→ YOUR TASK
Give only the number of lines in the records that contain the word "İmanın".

Segment Open

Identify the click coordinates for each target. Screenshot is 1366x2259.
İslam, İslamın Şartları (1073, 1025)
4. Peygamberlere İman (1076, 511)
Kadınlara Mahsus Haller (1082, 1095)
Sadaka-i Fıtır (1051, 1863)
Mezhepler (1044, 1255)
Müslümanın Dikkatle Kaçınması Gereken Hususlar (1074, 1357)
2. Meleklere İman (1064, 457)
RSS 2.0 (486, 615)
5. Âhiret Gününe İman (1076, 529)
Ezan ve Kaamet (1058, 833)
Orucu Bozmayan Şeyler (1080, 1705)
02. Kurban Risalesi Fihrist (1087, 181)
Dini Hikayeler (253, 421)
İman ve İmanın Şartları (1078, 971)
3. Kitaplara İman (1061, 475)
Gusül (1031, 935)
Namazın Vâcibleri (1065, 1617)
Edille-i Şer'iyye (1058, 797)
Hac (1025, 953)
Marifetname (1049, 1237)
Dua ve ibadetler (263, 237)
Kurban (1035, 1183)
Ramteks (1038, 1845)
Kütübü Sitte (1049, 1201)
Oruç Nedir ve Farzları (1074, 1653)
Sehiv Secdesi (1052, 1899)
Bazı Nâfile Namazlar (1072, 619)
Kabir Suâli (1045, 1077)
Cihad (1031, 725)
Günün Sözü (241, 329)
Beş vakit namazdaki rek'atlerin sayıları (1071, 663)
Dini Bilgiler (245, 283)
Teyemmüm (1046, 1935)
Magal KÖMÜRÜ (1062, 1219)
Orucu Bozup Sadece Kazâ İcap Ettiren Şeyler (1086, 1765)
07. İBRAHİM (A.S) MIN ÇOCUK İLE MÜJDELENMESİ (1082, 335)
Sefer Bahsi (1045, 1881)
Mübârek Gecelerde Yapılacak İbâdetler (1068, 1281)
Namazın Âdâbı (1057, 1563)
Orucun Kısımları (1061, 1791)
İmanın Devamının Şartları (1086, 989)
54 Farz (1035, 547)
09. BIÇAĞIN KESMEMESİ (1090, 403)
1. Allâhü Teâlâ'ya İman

Segment Closed

→ SOLUTION TO THIS PROBLEM
2